Saco hesitates, but then he waves, and the other boys do, too. He’s the leader. Even though Mayur thinks he is, because it’s his beach and his house and his father’s a doctor.

“Come over for breakfast. Martia, we have company.” Mother goes back inside, but I can still hear her calling for Martia. When Mrs. Bindas came to visit, Mother couldn’t wait for her to leave. Now Mother’s asking for the boys to come closer. She wants to meet them, check them out herself before she lets Kammi go hiking with them.

Saco opens his mouth, but Mother’s already disappeared.

“Mother wants to meet you before the hike,” I say.

Mayur says, “She was at the cookout.”

“That was before the hiking invitation. She wants to make sure no one’s going to push Kammi off a cliff,” I say.

“That’s not true,” Kammi says, blushing.

“Okay, so maybe no one’s going to push you off a cliff,” I say.

Martia appears on the deck. She’s carrying a tray. “Breakfast,” she calls.

Mayur barrels his way forward, the other boys following his lead. Saco waits with Kammi and me. Funny how when other people are around, Mayur assumes his princely role. Kammi is his guest for the hike, so he goes first in the natural order of things.

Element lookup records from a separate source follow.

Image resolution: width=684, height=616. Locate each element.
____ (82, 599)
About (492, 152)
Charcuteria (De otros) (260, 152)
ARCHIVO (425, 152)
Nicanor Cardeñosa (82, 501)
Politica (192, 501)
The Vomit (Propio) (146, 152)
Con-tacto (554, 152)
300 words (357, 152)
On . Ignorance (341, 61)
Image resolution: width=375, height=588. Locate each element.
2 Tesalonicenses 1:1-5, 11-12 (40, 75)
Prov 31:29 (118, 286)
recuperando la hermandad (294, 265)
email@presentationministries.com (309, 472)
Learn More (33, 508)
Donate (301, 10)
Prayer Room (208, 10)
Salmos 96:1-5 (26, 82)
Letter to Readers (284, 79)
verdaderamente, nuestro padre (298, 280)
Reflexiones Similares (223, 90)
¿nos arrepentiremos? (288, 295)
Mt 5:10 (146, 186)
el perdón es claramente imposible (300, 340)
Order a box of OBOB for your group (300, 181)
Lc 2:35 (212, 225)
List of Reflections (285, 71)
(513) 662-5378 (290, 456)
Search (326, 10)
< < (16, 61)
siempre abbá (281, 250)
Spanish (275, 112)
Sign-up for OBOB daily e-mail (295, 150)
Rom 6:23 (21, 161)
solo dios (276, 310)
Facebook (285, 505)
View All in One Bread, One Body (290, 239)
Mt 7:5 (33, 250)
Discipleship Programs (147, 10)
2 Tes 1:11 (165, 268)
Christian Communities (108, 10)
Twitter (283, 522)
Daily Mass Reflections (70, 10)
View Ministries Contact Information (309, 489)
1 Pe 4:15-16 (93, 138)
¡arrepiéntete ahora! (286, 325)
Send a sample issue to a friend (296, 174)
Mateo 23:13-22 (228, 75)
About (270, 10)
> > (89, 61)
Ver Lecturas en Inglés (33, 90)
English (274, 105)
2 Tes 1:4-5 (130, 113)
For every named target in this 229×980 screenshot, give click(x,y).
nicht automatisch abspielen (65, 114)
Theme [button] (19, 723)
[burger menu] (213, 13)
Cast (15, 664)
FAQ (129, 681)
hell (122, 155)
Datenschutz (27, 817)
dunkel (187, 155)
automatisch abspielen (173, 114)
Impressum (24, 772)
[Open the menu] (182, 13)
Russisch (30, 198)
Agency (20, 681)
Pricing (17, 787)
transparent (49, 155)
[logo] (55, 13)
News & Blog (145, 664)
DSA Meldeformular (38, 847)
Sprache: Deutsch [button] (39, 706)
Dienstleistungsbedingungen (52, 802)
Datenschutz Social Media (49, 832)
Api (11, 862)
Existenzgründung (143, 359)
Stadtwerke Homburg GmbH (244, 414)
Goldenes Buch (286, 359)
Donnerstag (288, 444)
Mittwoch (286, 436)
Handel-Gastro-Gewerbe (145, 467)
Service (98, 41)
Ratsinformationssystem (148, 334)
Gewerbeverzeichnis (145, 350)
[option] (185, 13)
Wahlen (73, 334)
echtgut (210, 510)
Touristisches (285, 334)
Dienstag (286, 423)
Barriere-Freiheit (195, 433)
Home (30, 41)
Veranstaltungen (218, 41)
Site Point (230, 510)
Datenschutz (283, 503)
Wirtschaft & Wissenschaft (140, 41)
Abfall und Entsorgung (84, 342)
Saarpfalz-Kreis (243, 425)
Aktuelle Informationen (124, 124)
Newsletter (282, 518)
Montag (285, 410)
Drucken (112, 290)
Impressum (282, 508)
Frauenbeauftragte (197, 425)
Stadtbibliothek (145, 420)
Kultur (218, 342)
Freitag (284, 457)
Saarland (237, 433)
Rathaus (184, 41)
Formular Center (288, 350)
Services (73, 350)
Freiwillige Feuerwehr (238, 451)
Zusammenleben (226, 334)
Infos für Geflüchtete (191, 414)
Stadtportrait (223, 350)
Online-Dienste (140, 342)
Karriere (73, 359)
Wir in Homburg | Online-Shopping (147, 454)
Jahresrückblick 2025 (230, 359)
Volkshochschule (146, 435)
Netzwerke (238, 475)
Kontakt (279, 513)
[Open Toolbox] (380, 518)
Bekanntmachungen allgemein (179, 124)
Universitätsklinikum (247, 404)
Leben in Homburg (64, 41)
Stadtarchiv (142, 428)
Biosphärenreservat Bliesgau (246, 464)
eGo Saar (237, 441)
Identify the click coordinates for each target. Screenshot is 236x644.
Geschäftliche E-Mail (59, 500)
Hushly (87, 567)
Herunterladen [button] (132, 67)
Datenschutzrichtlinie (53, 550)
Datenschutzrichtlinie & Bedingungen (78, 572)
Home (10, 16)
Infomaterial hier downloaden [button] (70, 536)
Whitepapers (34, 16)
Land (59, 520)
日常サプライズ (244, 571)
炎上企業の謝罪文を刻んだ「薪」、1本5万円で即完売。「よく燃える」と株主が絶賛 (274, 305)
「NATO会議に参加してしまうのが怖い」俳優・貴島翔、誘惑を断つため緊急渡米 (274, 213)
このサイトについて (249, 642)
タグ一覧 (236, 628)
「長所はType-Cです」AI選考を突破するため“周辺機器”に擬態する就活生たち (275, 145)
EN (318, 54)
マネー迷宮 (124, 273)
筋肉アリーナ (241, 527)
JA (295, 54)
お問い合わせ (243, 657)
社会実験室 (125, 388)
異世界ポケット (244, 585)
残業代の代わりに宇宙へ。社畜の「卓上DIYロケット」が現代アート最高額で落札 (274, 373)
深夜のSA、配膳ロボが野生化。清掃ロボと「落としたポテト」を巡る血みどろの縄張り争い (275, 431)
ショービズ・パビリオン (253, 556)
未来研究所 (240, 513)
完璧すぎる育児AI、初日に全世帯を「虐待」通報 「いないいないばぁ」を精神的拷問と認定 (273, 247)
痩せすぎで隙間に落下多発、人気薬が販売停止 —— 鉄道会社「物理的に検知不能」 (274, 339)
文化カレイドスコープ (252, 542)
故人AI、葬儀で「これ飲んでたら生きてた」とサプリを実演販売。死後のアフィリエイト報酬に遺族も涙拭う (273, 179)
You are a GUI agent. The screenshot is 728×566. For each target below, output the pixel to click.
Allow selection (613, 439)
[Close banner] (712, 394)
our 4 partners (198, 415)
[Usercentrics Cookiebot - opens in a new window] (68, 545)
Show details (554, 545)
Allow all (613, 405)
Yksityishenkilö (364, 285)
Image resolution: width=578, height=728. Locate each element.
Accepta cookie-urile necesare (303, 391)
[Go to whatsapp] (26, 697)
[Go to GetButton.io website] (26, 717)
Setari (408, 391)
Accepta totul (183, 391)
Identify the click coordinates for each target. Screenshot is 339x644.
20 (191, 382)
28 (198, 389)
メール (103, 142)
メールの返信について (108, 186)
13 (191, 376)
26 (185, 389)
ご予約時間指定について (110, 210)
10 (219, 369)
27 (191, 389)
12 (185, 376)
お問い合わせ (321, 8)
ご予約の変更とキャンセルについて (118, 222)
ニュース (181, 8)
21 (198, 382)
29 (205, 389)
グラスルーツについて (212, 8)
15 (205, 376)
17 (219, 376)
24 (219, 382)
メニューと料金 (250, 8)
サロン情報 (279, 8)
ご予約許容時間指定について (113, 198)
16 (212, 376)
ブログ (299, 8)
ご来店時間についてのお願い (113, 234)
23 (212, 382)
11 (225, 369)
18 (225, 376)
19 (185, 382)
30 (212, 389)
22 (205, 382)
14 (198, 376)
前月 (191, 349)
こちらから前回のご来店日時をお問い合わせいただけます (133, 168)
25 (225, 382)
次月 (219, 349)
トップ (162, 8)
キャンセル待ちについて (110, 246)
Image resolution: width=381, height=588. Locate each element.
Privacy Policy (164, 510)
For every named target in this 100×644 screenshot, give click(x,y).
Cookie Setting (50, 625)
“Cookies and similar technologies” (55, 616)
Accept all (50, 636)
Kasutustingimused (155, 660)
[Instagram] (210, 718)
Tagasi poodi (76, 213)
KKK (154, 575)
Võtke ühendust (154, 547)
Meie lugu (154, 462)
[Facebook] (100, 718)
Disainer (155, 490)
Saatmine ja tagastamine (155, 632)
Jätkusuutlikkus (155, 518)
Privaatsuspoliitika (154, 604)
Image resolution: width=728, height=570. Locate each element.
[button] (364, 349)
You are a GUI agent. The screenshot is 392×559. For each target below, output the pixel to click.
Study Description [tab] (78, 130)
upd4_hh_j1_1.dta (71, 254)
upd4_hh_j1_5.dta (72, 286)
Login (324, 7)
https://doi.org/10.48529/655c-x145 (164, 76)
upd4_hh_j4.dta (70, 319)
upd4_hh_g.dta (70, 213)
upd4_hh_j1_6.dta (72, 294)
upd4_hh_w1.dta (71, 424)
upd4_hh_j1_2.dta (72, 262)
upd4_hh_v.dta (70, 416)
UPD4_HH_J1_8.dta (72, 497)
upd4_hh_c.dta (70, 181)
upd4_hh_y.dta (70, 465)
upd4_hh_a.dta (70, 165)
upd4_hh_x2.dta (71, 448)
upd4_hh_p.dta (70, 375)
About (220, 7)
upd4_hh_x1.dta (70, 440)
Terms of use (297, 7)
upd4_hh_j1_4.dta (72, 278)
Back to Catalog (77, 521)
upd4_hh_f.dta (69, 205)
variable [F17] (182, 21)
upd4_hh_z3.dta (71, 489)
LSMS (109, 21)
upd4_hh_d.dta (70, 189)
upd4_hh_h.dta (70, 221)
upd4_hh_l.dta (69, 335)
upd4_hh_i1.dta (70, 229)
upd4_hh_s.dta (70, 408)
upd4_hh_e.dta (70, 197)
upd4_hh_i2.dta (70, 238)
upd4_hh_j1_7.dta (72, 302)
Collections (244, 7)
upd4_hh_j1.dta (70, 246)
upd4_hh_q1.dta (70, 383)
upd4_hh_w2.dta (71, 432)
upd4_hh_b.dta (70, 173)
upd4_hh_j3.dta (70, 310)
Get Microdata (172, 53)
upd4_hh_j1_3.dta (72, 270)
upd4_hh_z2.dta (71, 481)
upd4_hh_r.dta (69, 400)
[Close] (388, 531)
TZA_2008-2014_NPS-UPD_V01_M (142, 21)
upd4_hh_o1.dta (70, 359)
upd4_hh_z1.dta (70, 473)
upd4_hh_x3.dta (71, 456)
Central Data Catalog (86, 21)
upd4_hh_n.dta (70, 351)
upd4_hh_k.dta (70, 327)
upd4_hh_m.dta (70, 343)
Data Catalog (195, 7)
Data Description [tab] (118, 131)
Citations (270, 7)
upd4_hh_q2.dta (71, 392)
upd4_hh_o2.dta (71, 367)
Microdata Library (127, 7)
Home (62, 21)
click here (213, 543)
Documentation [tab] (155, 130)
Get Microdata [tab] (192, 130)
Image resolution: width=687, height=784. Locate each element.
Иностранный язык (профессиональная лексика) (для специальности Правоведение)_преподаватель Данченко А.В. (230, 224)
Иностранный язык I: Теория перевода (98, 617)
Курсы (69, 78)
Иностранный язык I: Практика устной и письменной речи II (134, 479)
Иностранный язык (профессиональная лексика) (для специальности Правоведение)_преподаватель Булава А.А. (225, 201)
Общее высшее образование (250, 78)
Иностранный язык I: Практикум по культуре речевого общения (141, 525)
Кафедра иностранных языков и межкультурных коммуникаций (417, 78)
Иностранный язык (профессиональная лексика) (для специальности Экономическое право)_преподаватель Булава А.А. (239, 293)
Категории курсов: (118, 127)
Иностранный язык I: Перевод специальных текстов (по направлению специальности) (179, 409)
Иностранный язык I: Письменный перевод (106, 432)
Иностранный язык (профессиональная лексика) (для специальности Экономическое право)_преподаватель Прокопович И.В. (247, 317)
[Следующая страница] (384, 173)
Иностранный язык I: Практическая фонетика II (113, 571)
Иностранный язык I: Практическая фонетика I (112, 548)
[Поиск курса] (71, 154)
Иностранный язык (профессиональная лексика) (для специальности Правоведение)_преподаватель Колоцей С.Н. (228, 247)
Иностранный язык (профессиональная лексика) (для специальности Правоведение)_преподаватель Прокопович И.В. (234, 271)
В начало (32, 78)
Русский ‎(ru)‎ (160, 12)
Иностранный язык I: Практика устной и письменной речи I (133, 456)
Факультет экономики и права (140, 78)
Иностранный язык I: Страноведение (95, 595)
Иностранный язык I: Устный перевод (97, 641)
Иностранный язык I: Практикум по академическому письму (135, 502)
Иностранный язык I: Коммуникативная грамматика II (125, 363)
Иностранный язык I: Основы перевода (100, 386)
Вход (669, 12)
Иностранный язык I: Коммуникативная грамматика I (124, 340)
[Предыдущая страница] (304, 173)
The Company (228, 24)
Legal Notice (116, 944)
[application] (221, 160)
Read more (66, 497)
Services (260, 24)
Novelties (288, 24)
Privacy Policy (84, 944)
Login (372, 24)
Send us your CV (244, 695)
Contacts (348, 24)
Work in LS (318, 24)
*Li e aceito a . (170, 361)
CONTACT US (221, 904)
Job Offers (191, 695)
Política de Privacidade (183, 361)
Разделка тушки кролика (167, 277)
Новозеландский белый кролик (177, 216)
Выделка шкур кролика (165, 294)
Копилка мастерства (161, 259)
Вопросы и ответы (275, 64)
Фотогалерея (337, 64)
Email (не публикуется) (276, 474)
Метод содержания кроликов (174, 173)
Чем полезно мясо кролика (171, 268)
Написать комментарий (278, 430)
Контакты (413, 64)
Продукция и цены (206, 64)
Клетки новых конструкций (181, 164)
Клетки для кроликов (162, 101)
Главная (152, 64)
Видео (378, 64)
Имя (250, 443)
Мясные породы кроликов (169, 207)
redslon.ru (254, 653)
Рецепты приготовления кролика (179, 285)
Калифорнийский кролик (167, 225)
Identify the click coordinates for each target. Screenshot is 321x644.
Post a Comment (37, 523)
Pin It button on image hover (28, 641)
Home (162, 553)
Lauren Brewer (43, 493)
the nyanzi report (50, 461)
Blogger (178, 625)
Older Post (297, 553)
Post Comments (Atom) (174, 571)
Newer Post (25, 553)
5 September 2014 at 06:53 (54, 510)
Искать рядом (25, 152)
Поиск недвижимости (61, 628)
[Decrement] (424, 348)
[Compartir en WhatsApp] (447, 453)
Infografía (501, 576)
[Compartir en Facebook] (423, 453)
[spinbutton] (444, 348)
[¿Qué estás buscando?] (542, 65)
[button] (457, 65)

Martia has filled a blue and white tray with pastries and rolls, butter and jam. We walk onto the deck, where the boys stand around in a circle, their backs against the railing. A moment later, Martia returns with a pitcher of chilled passion-fruit juice and thin plastic cups that, when empty, will blow away in the wind. She fills the cups and passes them around.

Mother appears, putting herself into the circle of boys. “I didn’t have a chance to meet most of you at the cookout.” She hasn’t asked a question of them yet, so they don’t say anything.